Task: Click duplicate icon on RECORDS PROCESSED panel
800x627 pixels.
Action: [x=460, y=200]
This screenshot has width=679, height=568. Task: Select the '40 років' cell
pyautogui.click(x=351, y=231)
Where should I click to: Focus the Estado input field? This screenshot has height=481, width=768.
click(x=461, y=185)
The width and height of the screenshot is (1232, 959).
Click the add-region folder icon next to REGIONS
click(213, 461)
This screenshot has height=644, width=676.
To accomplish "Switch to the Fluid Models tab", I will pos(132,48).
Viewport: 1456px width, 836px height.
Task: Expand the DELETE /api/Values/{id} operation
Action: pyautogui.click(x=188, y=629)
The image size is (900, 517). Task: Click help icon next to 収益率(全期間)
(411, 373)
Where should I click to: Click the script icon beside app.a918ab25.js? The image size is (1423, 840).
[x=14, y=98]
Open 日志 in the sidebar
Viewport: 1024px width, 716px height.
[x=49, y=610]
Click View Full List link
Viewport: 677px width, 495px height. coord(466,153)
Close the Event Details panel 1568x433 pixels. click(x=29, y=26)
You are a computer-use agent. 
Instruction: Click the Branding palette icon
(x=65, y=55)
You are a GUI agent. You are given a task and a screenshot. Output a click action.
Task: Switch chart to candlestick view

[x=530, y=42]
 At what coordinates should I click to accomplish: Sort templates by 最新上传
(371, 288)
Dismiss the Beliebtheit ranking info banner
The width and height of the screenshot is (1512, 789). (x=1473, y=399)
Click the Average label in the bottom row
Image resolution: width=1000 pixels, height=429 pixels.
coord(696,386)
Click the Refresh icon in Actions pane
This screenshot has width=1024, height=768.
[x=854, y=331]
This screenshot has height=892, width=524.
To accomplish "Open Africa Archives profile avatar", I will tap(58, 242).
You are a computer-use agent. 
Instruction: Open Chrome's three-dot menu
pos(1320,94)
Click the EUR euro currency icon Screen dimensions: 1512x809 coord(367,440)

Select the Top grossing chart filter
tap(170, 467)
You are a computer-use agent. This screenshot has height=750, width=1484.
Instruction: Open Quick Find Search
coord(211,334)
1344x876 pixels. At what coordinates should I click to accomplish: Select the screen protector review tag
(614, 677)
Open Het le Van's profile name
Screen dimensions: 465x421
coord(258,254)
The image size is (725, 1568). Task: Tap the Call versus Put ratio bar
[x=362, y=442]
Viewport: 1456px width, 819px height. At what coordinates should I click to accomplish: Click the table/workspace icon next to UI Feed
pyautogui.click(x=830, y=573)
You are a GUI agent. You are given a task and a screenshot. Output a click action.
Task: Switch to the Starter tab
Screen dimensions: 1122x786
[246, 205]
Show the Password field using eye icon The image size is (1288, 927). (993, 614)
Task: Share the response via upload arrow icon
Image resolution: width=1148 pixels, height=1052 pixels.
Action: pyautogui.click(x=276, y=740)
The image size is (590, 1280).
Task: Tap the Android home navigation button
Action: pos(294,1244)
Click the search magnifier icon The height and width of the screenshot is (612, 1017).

+ + + +

Tâche à faire:
Recopiez sans rien changer les lignes qui vont de celle contenant « This screenshot has width=679, height=568. » jusqu'à celle contenant « Viewport: 677px width, 495px », ces deux lignes comprises.

Résultat complet:
This screenshot has width=679, height=568. Task: Select the '40 років' cell
pyautogui.click(x=351, y=231)
Where should I click to: Focus the Estado input field? This screenshot has height=481, width=768.
click(x=461, y=185)
The width and height of the screenshot is (1232, 959).
Click the add-region folder icon next to REGIONS
click(213, 461)
This screenshot has height=644, width=676.
To accomplish "Switch to the Fluid Models tab", I will pos(132,48).
Viewport: 1456px width, 836px height.
Task: Expand the DELETE /api/Values/{id} operation
Action: pyautogui.click(x=188, y=629)
The image size is (900, 517). Task: Click help icon next to 収益率(全期間)
(411, 373)
Where should I click to: Click the script icon beside app.a918ab25.js? The image size is (1423, 840).
[x=14, y=98]
Open 日志 in the sidebar
Viewport: 1024px width, 716px height.
[x=49, y=610]
Click View Full List link
Viewport: 677px width, 495px height. coord(466,153)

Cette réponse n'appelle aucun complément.